Brief: In the lines below, replace every occurrence of "sidebar" with "side panel" and leave everything else as it is.

Information shown:
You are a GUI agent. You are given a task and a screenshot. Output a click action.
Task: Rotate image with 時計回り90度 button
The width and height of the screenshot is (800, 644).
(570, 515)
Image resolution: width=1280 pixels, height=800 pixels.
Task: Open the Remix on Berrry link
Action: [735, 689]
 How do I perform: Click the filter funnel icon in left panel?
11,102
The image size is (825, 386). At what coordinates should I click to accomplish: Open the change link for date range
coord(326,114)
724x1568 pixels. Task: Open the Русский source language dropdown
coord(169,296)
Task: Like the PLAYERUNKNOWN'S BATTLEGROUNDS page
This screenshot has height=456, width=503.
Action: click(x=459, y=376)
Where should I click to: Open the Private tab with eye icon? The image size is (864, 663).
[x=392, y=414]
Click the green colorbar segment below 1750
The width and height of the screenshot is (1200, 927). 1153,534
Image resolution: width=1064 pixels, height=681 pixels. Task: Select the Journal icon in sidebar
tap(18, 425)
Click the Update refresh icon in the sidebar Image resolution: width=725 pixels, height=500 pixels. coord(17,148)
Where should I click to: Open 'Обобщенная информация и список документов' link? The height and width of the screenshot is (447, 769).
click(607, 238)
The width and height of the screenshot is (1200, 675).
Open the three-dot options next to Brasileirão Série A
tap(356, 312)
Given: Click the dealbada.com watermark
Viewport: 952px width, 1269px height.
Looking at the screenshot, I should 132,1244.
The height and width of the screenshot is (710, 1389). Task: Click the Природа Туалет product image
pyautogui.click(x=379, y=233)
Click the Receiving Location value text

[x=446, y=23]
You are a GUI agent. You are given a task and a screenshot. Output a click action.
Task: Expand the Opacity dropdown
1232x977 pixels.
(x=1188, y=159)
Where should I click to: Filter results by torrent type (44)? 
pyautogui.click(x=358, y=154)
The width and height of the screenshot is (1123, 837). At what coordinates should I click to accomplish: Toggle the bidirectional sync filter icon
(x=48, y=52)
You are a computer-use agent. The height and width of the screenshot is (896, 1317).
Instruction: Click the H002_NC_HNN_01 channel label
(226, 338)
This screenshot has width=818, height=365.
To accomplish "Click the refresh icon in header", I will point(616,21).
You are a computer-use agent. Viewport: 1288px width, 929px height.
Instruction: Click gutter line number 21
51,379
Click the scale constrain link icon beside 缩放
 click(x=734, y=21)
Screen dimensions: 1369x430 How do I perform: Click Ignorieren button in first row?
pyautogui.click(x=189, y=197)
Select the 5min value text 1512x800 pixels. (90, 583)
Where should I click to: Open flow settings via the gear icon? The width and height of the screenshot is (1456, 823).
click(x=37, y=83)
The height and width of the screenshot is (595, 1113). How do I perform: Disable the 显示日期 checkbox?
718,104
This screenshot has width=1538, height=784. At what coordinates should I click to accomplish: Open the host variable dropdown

Answer to the exercise:
You are a GUI agent. You are given a task and a screenshot. Output a click action.
Task: Rotate image with 時計回り90度 button
The width and height of the screenshot is (800, 644).
(570, 515)
Image resolution: width=1280 pixels, height=800 pixels.
Task: Open the Remix on Berrry link
Action: [735, 689]
 How do I perform: Click the filter funnel icon in left panel?
11,102
The image size is (825, 386). At what coordinates should I click to accomplish: Open the change link for date range
coord(326,114)
724x1568 pixels. Task: Open the Русский source language dropdown
coord(169,296)
Task: Like the PLAYERUNKNOWN'S BATTLEGROUNDS page
This screenshot has height=456, width=503.
Action: click(x=459, y=376)
Where should I click to: Open the Private tab with eye icon? The image size is (864, 663).
[x=392, y=414]
Click the green colorbar segment below 1750
The width and height of the screenshot is (1200, 927). 1153,534
Image resolution: width=1064 pixels, height=681 pixels. Task: Select the Journal icon in side panel
tap(18, 425)
Click the Update refresh icon in the side panel Image resolution: width=725 pixels, height=500 pixels. coord(17,148)
Where should I click to: Open 'Обобщенная информация и список документов' link? The height and width of the screenshot is (447, 769).
click(607, 238)
The width and height of the screenshot is (1200, 675).
Open the three-dot options next to Brasileirão Série A
tap(356, 312)
Given: Click the dealbada.com watermark
Viewport: 952px width, 1269px height.
Looking at the screenshot, I should 132,1244.
The height and width of the screenshot is (710, 1389). Task: Click the Природа Туалет product image
pyautogui.click(x=379, y=233)
Click the Receiving Location value text

[x=446, y=23]
You are a GUI agent. You are given a task and a screenshot. Output a click action.
Task: Expand the Opacity dropdown
1232x977 pixels.
(x=1188, y=159)
Where should I click to: Filter results by torrent type (44)? 
pyautogui.click(x=358, y=154)
The width and height of the screenshot is (1123, 837). At what coordinates should I click to accomplish: Toggle the bidirectional sync filter icon
(x=48, y=52)
You are a computer-use agent. The height and width of the screenshot is (896, 1317).
Instruction: Click the H002_NC_HNN_01 channel label
(226, 338)
This screenshot has width=818, height=365.
To accomplish "Click the refresh icon in header", I will point(616,21).
You are a computer-use agent. Viewport: 1288px width, 929px height.
Instruction: Click gutter line number 21
51,379
Click the scale constrain link icon beside 缩放
 click(x=734, y=21)
Screen dimensions: 1369x430 How do I perform: Click Ignorieren button in first row?
pyautogui.click(x=189, y=197)
Select the 5min value text 1512x800 pixels. (90, 583)
Where should I click to: Open flow settings via the gear icon? The width and height of the screenshot is (1456, 823).
click(x=37, y=83)
The height and width of the screenshot is (595, 1113). How do I perform: Disable the 显示日期 checkbox?
718,104
This screenshot has width=1538, height=784. At what coordinates should I click to accomplish: Open the host variable dropdown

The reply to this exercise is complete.